Ever since Copernicus, scientists have continually adjusted their view of human nature, moving it further and further from its ancient position at the center of Creation. But in recent years, a startling new concept has evolved that places it more firmly than ever in a special position. Known as the Anthropic Cosmological Principle, this collection of ideas holds that the existence of intelligent observers determines the fundamental structure of the Universe. In its most radical version, the Anthropic Principle asserts that "intelligent information-processing must come into existence in the Universe, and once it comes into existence, it will never die out."
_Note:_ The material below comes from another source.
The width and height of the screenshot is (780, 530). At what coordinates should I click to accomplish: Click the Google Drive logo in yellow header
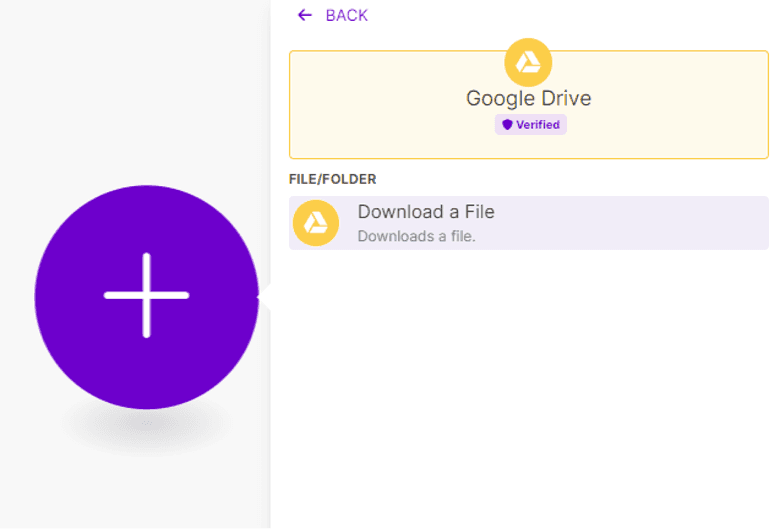click(528, 62)
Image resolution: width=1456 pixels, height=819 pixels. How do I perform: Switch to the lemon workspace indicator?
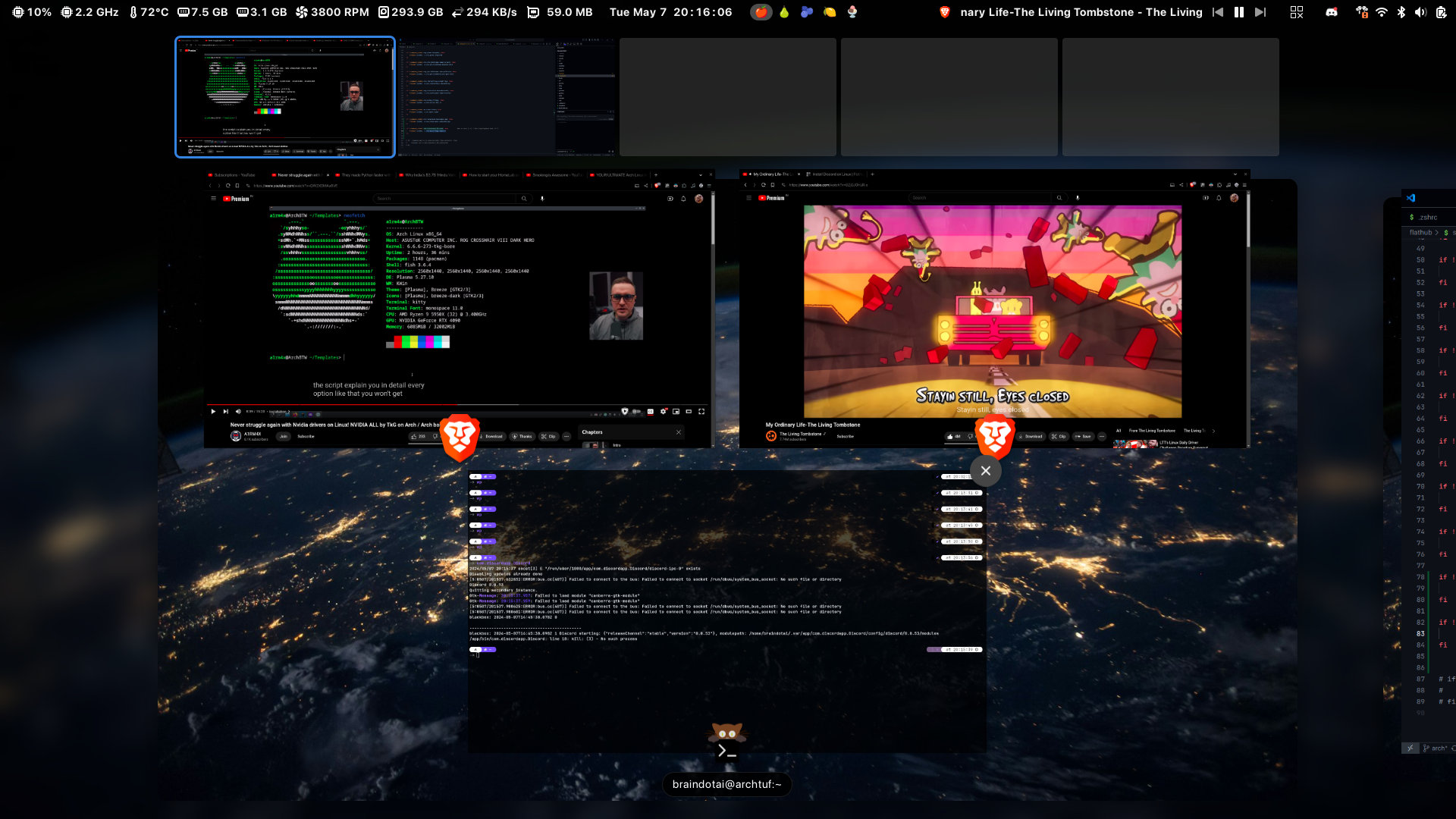coord(830,12)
This wide-ranging and detailed book explores the many ramifications of the Anthropic Cosmological Principle, covering the whole spectrum of human inquiry from Aristotle to Z bosons. Bringing a unique combination of skills and knowledge to the subject, John D. Barrow and Frank J. Tipler--two of the world's leading cosmologists--cover the definition and nature of life, the search for extraterrestrial intelligence, and the interpretation of the quantum theory in relation to the existence of observers. The book will be of vital interest to philosophers, theologians, mathematicians, scientists, and historians, as well as to anyone concerned with the connection between the vastness of the universe of stars and galaxies and the existence of life within it on a small planet out in the suburbs of the Milky Way.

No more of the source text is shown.